Dataset entries

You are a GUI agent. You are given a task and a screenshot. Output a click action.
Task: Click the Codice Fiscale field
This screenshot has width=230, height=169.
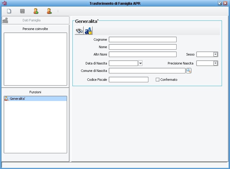(128, 80)
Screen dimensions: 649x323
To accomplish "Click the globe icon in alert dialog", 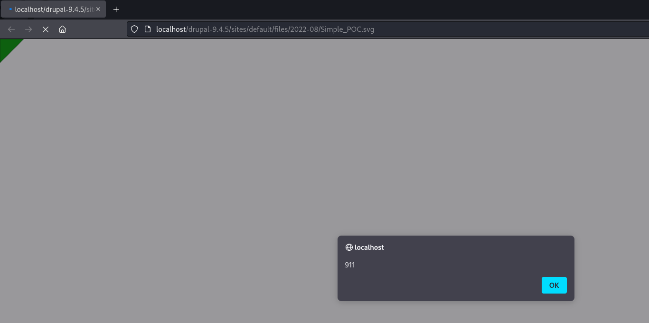I will pos(349,247).
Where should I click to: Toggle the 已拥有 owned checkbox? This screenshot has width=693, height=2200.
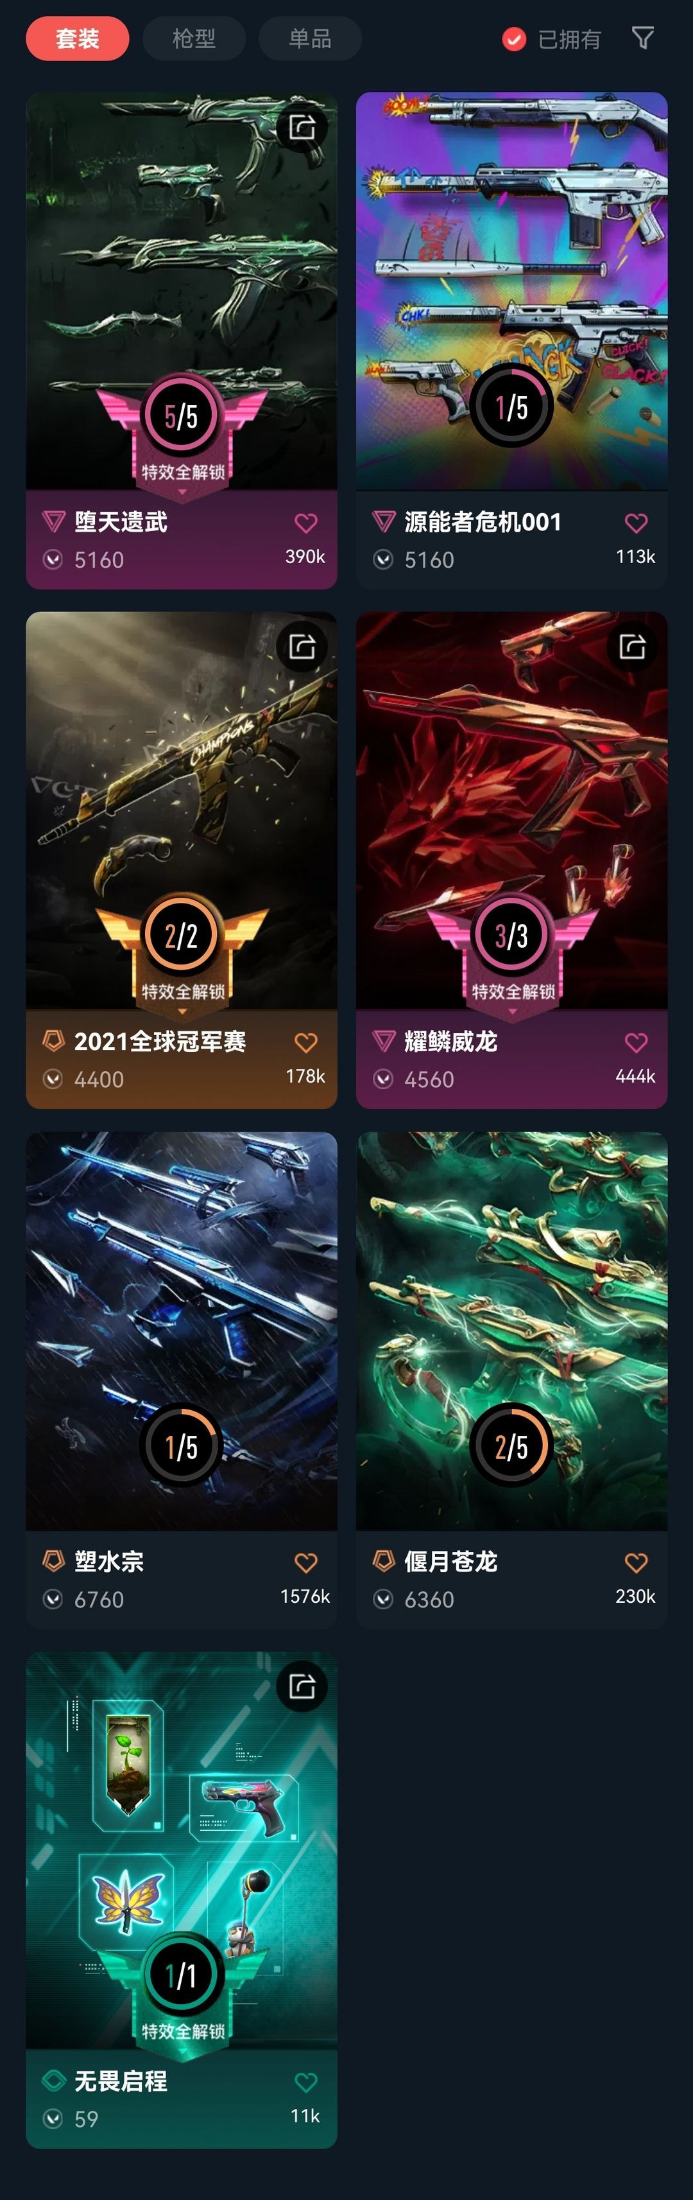tap(514, 39)
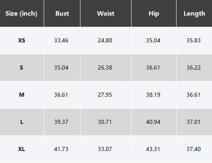This screenshot has width=212, height=163.
Task: Click the L size row label
Action: 22,122
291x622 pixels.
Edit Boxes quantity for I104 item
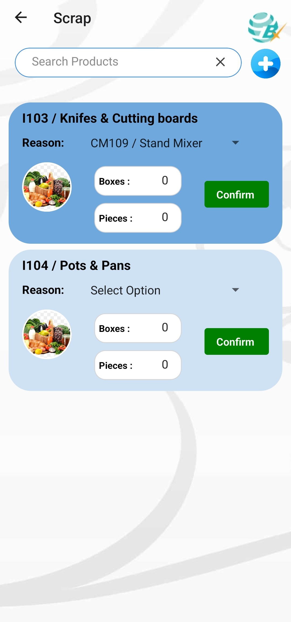tap(138, 328)
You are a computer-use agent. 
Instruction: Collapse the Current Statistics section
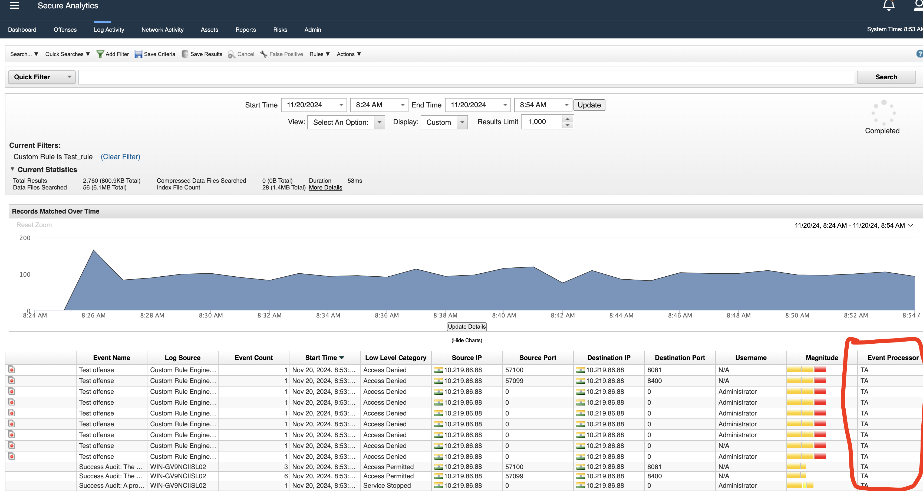click(13, 169)
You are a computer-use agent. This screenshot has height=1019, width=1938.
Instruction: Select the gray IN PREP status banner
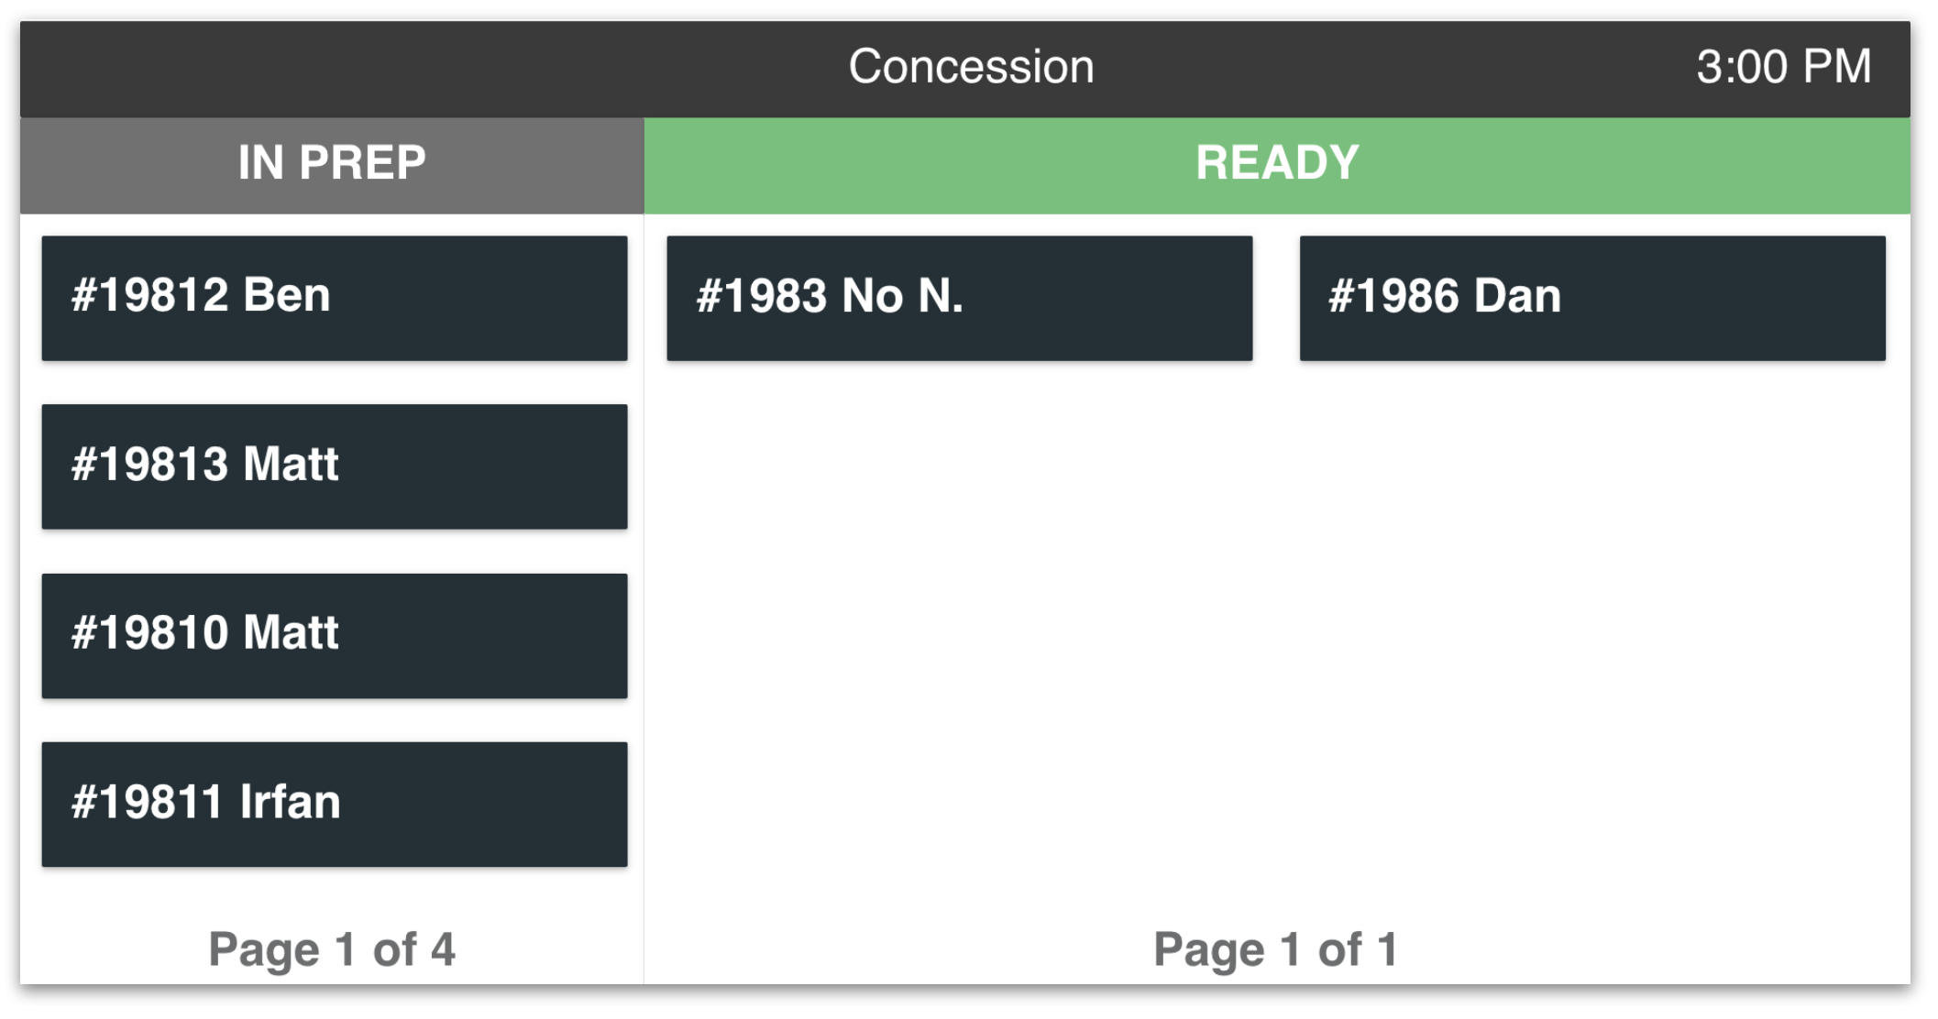(332, 163)
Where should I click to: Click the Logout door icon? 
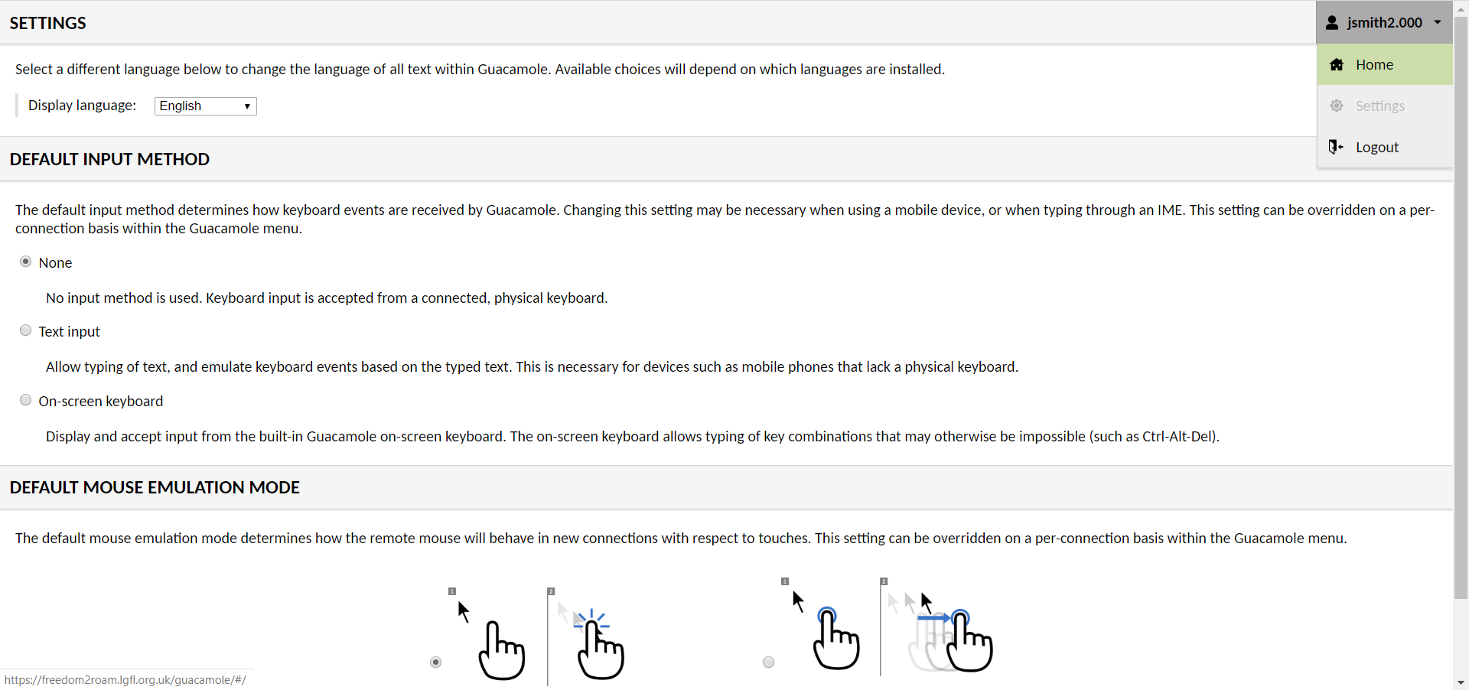click(x=1336, y=147)
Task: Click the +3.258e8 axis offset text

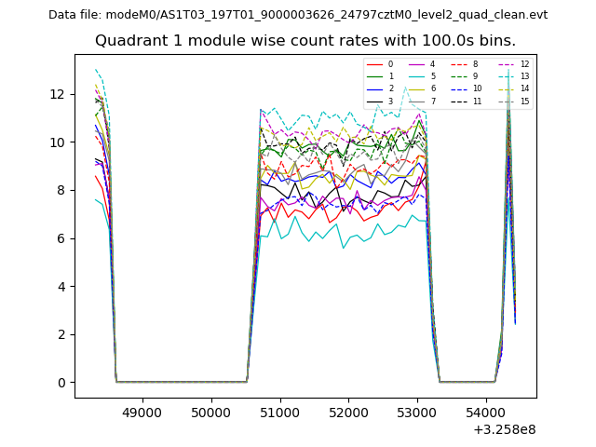Action: pyautogui.click(x=504, y=429)
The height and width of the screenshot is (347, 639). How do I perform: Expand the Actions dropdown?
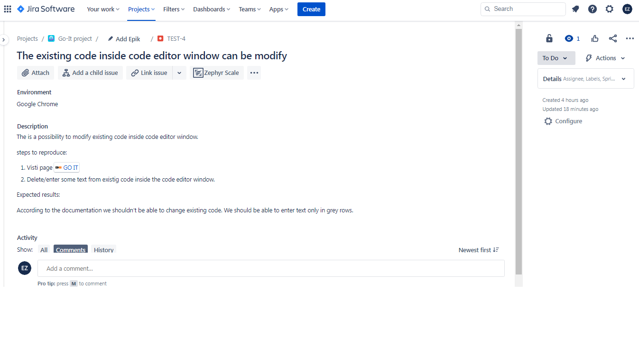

WHAT TO DO: Retype the lines exactly. Begin at the one that holds "Task: Click the +3.258e8 axis offset text", stop at the last line of the entries above, and drop the pictures.

SOLUTION TO THIS PROBLEM:
Task: Click the +3.258e8 axis offset text

Action: pyautogui.click(x=504, y=429)
The height and width of the screenshot is (347, 639). How do I perform: Expand the Actions dropdown?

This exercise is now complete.